Di ruang Kepala Sekolah, ia dibiarkan menunggu, lama sekali. Didengarnya suara-suara di ruangan sebelah, ruang guru, satu per satu guru beranjak meninggalkan sekolah. Ada yang naik motor, ada yang naik sepeda, ada yang berjalan kaki. Ada yang bercerita ria tentang anaknya yang berprestasi di sekolah, ada juga yang mengeluh tentang muridnya yang nakal. Akhirnya, sepi total. Hanya gemerisik dedaunan dimainkan angin. Siti tetap menunggu, sementara Pak Kepala Sekolah berada di warung terdekat, menghirup kopi panas dan merokok bersama tukang ojek setempat.

Ketika Pak Kepala Sekolah kembali ke sekolah dan memasuki ruangannya, ia melihat Siti masih menunggu di sana, tampak gelisah. Mungkin ia pikir, ibunya akan khawatir menunggunya pulang. Sebenarnya, jika ibunya khawatir, ia akan datang ke sekolah dan menjemput Siti.

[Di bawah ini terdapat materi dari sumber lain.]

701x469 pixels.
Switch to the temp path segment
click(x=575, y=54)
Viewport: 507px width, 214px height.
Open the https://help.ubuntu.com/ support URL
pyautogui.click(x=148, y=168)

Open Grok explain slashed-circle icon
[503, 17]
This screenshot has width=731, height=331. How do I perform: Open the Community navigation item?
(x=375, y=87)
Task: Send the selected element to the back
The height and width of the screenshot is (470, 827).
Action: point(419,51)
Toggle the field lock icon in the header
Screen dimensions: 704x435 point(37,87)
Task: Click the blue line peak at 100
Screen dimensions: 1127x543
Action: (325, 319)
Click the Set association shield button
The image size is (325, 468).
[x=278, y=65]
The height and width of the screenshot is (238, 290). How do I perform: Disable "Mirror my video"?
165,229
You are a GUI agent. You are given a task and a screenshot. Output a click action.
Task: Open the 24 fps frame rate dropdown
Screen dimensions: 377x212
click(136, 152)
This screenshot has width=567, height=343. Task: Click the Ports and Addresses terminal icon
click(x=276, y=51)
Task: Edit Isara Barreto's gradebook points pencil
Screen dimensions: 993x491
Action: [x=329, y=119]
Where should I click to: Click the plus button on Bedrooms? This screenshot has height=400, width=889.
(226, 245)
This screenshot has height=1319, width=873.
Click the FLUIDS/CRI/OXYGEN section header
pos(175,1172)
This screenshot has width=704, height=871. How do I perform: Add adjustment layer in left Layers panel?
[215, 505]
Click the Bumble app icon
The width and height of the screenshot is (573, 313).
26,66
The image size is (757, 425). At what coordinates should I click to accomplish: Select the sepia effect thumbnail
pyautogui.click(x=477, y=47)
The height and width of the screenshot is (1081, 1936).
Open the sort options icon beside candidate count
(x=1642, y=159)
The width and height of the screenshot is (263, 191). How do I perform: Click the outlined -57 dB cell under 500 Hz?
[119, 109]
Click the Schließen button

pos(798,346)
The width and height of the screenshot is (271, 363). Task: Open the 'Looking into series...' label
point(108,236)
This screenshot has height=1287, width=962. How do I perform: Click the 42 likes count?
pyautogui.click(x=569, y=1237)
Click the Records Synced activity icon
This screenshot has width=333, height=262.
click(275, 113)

Namun, Pak Kepala Sekolah sudah memastikan bahwa ibunya saat ini masih berada di Puskesmas, mengikuti acara penyuluhan kesehatan bersama ibu-ibu lain.

Ketika Siti menyadari Pak Kepala Sekolah telah datang, perasaannya mulai tidak enak, dan ia pun tampak semakin gelisah. Apalagi ketika Pak Kepala Sekolah mengunci pintu dan menurunkan semua tirai agar menutupi semua jendela di ruangan itu. Ruangan itu kini benar-benar tertutup.

“Kenapa, Pak?” tanya Siti dengan suara bergetar takut, tanpa sepatah kata pun jawaban dari Pak Kepala Sekolah.

Pak Kepala Sekolah segera menghambur ke arahnya, menutup mulutnya, meraih sembarang kertas-kertas di mejanya untuk menyumpal mulut Siti. Mulut Siti terasa sakit karena terlalu banyak kertas dijejalkan ke dalamnya. Siti berusaha memberontak, memukul-mukul, menggeliat, menendang-nendang, tetapi Pak Kepala sekolah begitu kuat, mencengkeram tangannya, mengangkat tubuhnya, dan membantingnya ke lantai. Siti kesakitan, tapi teriaknya tertahan sumpalan kertas-kertas.

Siti terbaring terlentang di ubin putih yang dingin menusuki punggungnya. Tubuhnya tetap meronta-ronta, meskipun sia-sia. Pak Kepala Sekolah melepas dasi dan memakai dasinya untuk mengikatkan tangan Siti ke kaki meja. Siti tetap memberontak, tetap sia-sia.
Pakaiannya, perawannya, harga dirinya, pendidikannya, dan masa depannya, dilucuti habis sekaligus oleh Pak Kepala Sekolah, yang sejak ibu Siti menjanda, gigih mengejar dan menggodanya, tetapi selalu gagal dan ditolak.